I thank Jade Savage, Bishop’s University, Sherbrooke, QC, for determinations of Muscidae. James O’Hara and Monty Wood, Canadian National Collection, Ottawa, determined the Tachinidae. Visits to collections at the New York State Museum, Albany, hosted by Tim McCabe and University of Massachusetts hosted by Benjamin Normark are appreciated. These visits provided access to some Anthomyiidae and Muscidae. Alan Graham of the Vermont Agency of Agriculture determined the species of Mosquitoes. Douglas Currie of the Royal Ontario Museum determined the Simuliidae. I thank Bryan Gee for help with graphics. I thank Jack Blount, Gary Salmon and Kristin Freeman who helped with initial reviews. Fran Ryan and Sandy Duling at the Castleton State College Library helped with access to journals and interlibrary loans.

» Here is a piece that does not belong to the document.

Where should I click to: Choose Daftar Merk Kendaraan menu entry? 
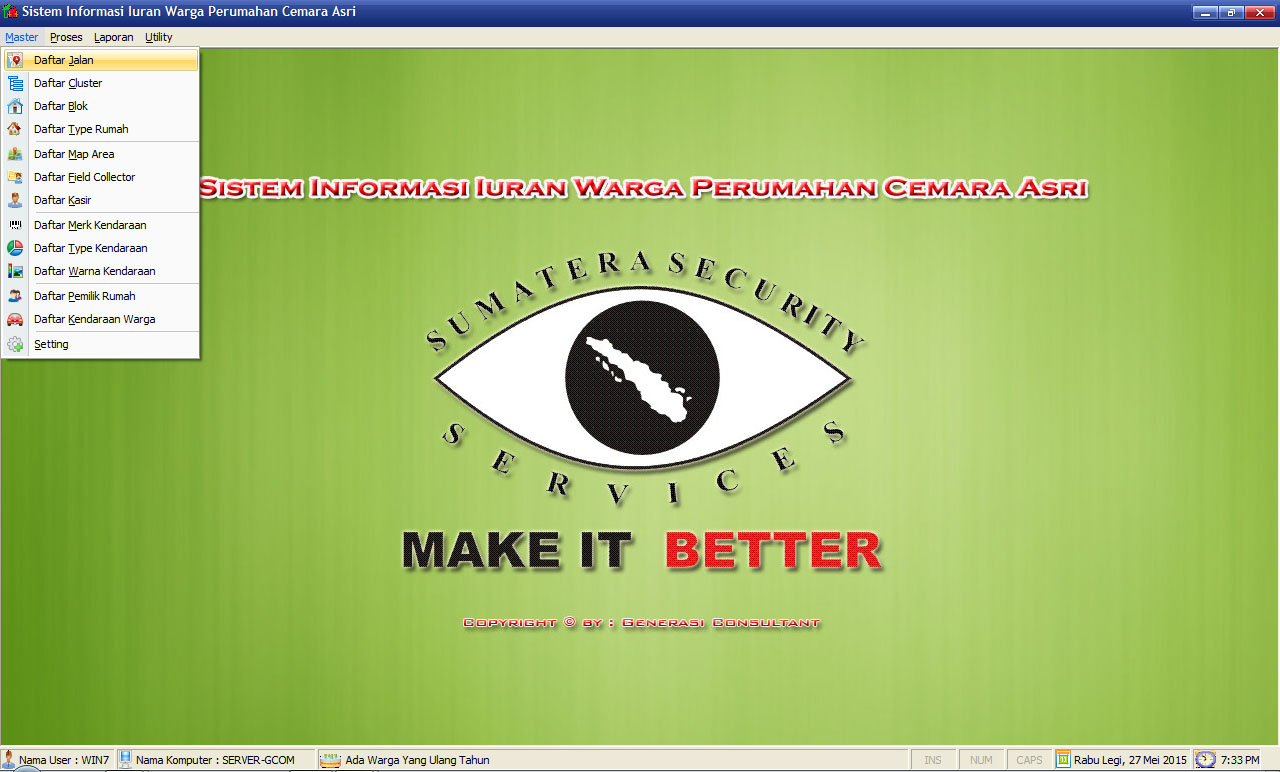[x=90, y=225]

A canopy trap is composed of 182 cm equilateral triangular faces with upper half as clear “6 mil” (0.15 mm) plastic and the lower half of “6 mil” black plastic. A pipe clamp holds all four sides onto the base of an outer 15 cm diameter galvanized sheet metal sleeve. Another slightly smaller cylindrical sleeve must slide into the lower sleeve and have above it a tilted cone of aluminum mosquito screen that leads into a 15 cm powder funnel firmly supported by a bracket with side braces. The screen funnel seam can be sewn with pulled out aluminum wire and sealed to funnel with silicone adhesive. The bracket has the lid of the collecting jar bolted below. Other attachments involve drilling holes and peening over rivets made from aluminum tacks or using pop rivets.

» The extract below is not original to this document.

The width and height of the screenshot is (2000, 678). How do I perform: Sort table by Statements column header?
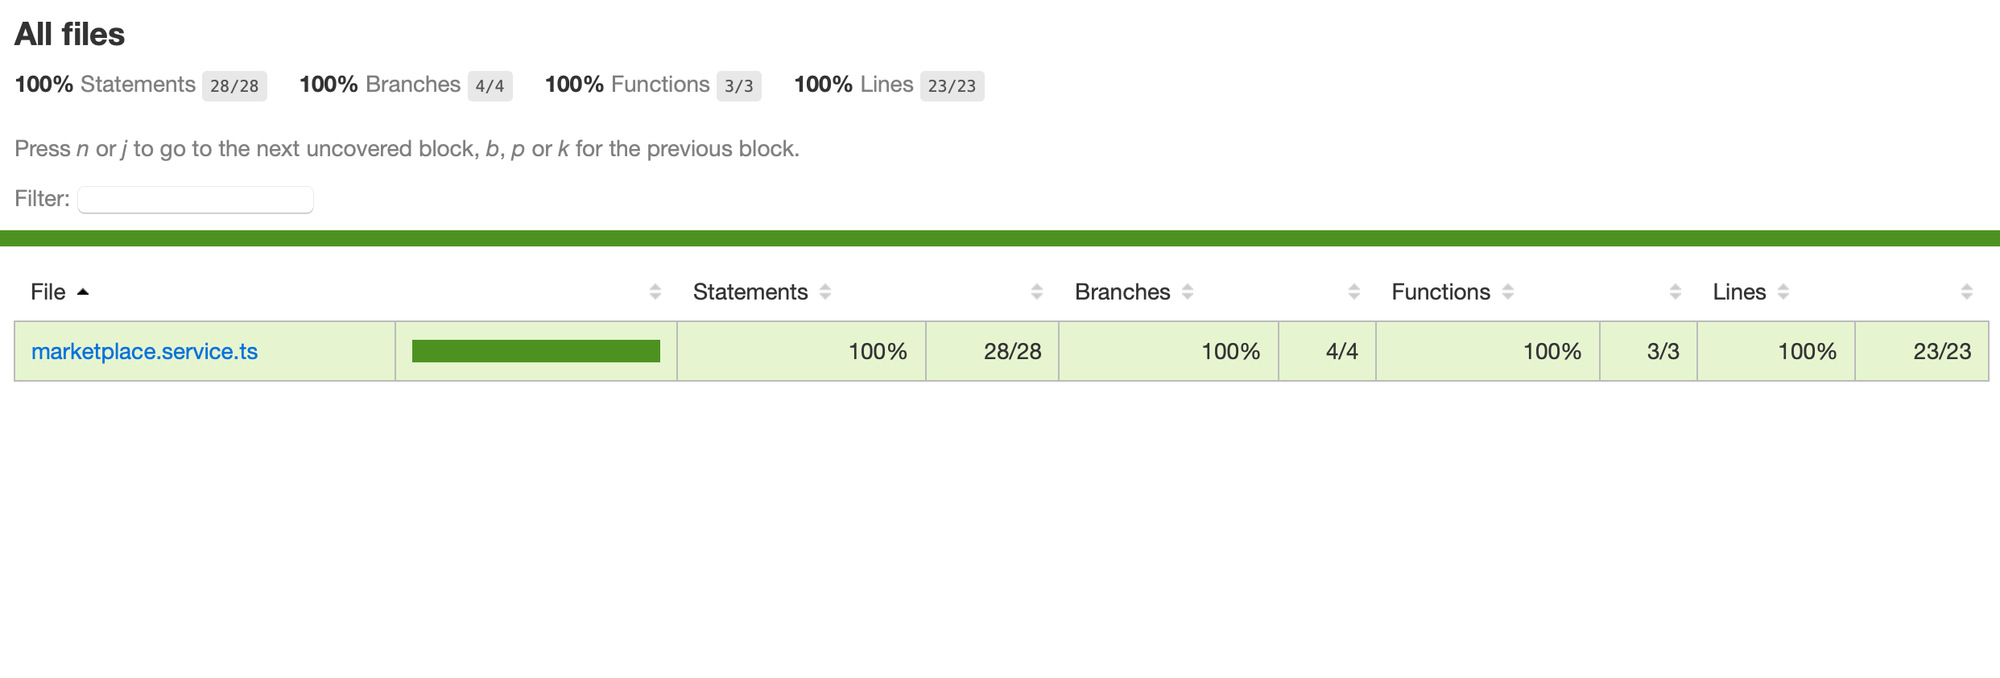pyautogui.click(x=750, y=292)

A Mason jar can then be fitted with the killing agent. Radiating hem lines are stitched with durable fabric and a brass grommet is placed at each corner. The lower black portion can be lined with fabric to maintain strength under the tension of tie-downs. Midway down in the top sleeve four sets of drilled holes allow installing wires attached to a central circle of metal (“spider”) to allow the spike in top of support pole to hold trap at desired height. Plastic tent pegs allow staking the trap out so as to keep the canopy approximately level. A plastic beach ball spray painted with glossy black enamel and inflated each time can hang below the trap. When flies pass under the trap they tend to buzz upward to find a way out. Eventually they reach the leaning screen cone and the powder funnel where light comes through and the fumes from either calcium cyanide or DDVP (Dichlorvos 18.6%, No-Pest Strip) causes them to die. Sometimes clear plastic wrap will work as a cover. Either a bag of dry ice or a small vial with a pipe cleaner wick charged with Octenol will enhance the catch. A canopy trap apparently provides a producer of heat from black plastic in sunshine, a sharp and non-plant outline, and reflection of polarized light like hair on a large mammal. With carbon dioxide it imitates exhaled breath of a large mammal. This trap generally catches more horse flies than deer flies and has served as a good survey tool. This trap allows the collector to go elsewhere catching deer flies or other flies with an aerial net.